Le manque de livres dans les salles de classe, explique le père Hadima, a créé une désorientation dans les écoles publiques. Il y a aussi un phénomène assez grave dans les institutions éducatives : la démission ou l'expulsion d'excellents professeurs qui, simplement parce qu'ils ne sont pas aimés par le mouvement étudiant, ont quitté leur poste de professeur. Le niveau d'éducation baisse ainsi énormément », note-t-il.
« Ce que l'on peut percevoir, dit le prêtre, c'est en quelque sorte la fin de la « lune de miel » du gouvernement intérimaire avec la population, qui ne connaît même pas la date des élections et qui souhaite ardemment que l'on parvienne à la stabilité politique, économique et sociale. Nous vivons une phase de transition délicate, dans un équilibre précaire. Il existe un sentiment général d'insatisfaction parmi la population, et aujourd'hui, même les dirigeants du mouvement étudiant font l'objet de vives critiques, pointés du doigt comme étant ceux qui ont déclenché cette phase d'instabilité.
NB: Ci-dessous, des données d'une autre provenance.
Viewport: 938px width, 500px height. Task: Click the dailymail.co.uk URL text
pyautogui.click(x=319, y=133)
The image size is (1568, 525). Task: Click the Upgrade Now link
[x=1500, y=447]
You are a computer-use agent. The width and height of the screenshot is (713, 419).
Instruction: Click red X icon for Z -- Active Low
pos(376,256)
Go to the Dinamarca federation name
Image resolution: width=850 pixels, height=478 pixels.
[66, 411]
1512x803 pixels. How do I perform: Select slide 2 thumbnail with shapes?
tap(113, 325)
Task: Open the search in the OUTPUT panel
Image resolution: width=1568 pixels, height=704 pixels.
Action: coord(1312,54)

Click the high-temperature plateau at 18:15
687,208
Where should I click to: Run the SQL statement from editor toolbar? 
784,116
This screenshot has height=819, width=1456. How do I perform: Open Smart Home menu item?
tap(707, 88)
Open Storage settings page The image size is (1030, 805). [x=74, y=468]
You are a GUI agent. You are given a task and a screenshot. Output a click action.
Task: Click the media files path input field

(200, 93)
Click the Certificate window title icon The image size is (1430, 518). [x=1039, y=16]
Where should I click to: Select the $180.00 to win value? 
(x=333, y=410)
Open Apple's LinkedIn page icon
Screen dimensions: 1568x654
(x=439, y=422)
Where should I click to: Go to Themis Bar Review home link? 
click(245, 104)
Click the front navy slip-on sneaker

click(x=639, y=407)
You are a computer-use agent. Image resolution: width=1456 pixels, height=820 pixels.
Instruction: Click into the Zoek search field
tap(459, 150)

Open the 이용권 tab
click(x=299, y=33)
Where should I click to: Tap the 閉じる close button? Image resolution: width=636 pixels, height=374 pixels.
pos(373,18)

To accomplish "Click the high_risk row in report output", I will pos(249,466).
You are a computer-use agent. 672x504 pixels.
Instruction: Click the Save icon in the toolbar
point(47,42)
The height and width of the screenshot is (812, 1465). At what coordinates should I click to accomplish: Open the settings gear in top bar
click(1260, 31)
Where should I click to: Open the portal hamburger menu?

On craint que la tension sociale ne dégénère à nouveau en violence ».
« Un autre problème ressenti, observe-t-il, est la réorganisation et la résurgence de groupes islamistes radicaux qui pourraient créer des problèmes dans la société, en alimentant des pratiques et des actes de discrimination, en particulier à l'encontre des minorités religieuses telles que les chrétiens et les hindous.
Le vice-chancelier conclut : « En tant que communauté catholique, une communauté qui représente 0,03 % de la population, essayons d'apporter notre contribution à la stabilité, en apaisant les âmes et en consolant les cœurs affligés, en demandant aux gens de faire preuve de patience et en vivant, surtout en cette année jubilaire, un temps d'espérance. L'espérance est là, c'est le Seigneur et elle ne s'effrite pas. Nous nous engageons, à notre manière, à promouvoir la charité et la solidarité envers tous, en particulier les plus pauvres et les plus vulnérables».